■ Exercise brief ■
Look through the entries below. Say how many lines include "point", with nothing added.

■ Items from a data source ■
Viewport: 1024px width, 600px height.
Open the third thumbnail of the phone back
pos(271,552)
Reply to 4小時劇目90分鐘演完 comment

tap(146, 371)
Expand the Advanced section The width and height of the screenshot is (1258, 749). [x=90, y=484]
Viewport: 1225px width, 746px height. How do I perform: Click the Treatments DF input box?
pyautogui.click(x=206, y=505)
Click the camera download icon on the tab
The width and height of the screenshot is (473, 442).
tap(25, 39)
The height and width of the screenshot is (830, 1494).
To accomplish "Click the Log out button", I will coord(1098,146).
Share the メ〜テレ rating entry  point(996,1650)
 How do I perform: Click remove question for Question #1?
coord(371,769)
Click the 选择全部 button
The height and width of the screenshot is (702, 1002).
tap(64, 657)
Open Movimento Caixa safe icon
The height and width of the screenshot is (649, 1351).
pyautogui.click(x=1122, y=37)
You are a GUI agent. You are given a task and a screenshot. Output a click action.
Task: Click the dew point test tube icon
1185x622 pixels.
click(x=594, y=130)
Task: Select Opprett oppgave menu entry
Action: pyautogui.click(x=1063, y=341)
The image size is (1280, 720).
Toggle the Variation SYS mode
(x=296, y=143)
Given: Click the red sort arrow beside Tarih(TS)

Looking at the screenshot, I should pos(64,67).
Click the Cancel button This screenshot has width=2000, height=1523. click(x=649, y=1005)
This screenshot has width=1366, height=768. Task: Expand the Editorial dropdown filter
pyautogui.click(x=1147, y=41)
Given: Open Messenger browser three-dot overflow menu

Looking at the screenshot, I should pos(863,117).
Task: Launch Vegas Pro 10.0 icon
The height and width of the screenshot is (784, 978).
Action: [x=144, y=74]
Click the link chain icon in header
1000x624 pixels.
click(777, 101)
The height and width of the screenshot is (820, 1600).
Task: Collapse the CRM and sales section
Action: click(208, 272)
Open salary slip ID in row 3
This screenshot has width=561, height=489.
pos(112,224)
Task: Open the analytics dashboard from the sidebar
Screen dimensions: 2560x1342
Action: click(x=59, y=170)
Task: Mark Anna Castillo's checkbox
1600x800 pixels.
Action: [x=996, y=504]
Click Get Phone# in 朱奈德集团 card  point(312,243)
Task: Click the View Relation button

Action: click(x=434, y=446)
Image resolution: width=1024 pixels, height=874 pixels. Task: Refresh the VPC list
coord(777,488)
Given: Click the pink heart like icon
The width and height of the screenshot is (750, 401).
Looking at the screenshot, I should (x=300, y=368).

■ Answer section ■
3